(Stored data entries)
"""

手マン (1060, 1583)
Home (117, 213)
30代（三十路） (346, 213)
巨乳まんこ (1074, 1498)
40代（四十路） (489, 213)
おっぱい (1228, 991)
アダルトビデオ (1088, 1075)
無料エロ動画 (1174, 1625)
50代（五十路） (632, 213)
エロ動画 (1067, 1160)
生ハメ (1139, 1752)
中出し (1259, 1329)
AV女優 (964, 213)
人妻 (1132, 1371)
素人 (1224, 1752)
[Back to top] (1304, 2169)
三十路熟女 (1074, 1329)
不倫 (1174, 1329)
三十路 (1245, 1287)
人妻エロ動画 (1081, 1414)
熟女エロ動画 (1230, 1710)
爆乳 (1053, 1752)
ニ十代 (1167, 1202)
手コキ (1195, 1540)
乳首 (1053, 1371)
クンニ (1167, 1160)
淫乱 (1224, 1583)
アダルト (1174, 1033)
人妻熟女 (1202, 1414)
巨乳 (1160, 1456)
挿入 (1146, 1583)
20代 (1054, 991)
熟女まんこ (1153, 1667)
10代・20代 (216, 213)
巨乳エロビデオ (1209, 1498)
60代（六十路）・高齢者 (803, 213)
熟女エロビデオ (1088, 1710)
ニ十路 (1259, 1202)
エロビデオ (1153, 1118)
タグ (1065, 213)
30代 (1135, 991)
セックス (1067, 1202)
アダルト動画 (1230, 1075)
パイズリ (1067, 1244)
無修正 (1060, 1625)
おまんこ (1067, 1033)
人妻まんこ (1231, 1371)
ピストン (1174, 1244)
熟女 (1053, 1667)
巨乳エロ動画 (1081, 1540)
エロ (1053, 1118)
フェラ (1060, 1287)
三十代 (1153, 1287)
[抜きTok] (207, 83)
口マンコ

"""

Task description ▸ Return each record exactly as given.

Response to the exercise ▸
手マン (1060, 1583)
Home (117, 213)
30代（三十路） (346, 213)
巨乳まんこ (1074, 1498)
40代（四十路） (489, 213)
おっぱい (1228, 991)
アダルトビデオ (1088, 1075)
無料エロ動画 (1174, 1625)
50代（五十路） (632, 213)
エロ動画 (1067, 1160)
生ハメ (1139, 1752)
中出し (1259, 1329)
AV女優 (964, 213)
人妻 (1132, 1371)
素人 (1224, 1752)
[Back to top] (1304, 2169)
三十路熟女 (1074, 1329)
不倫 (1174, 1329)
三十路 (1245, 1287)
人妻エロ動画 (1081, 1414)
熟女エロ動画 (1230, 1710)
爆乳 (1053, 1752)
ニ十代 (1167, 1202)
手コキ (1195, 1540)
乳首 (1053, 1371)
クンニ (1167, 1160)
淫乱 (1224, 1583)
アダルト (1174, 1033)
人妻熟女 (1202, 1414)
巨乳 (1160, 1456)
挿入 (1146, 1583)
20代 (1054, 991)
熟女まんこ (1153, 1667)
10代・20代 (216, 213)
巨乳エロビデオ (1209, 1498)
60代（六十路）・高齢者 (803, 213)
熟女エロビデオ (1088, 1710)
ニ十路 (1259, 1202)
エロビデオ (1153, 1118)
タグ (1065, 213)
30代 (1135, 991)
セックス (1067, 1202)
アダルト動画 (1230, 1075)
パイズリ (1067, 1244)
無修正 (1060, 1625)
おまんこ (1067, 1033)
人妻まんこ (1231, 1371)
ピストン (1174, 1244)
熟女 (1053, 1667)
巨乳エロ動画 (1081, 1540)
エロ (1053, 1118)
フェラ (1060, 1287)
三十代 (1153, 1287)
[抜きTok] (207, 83)
口マンコ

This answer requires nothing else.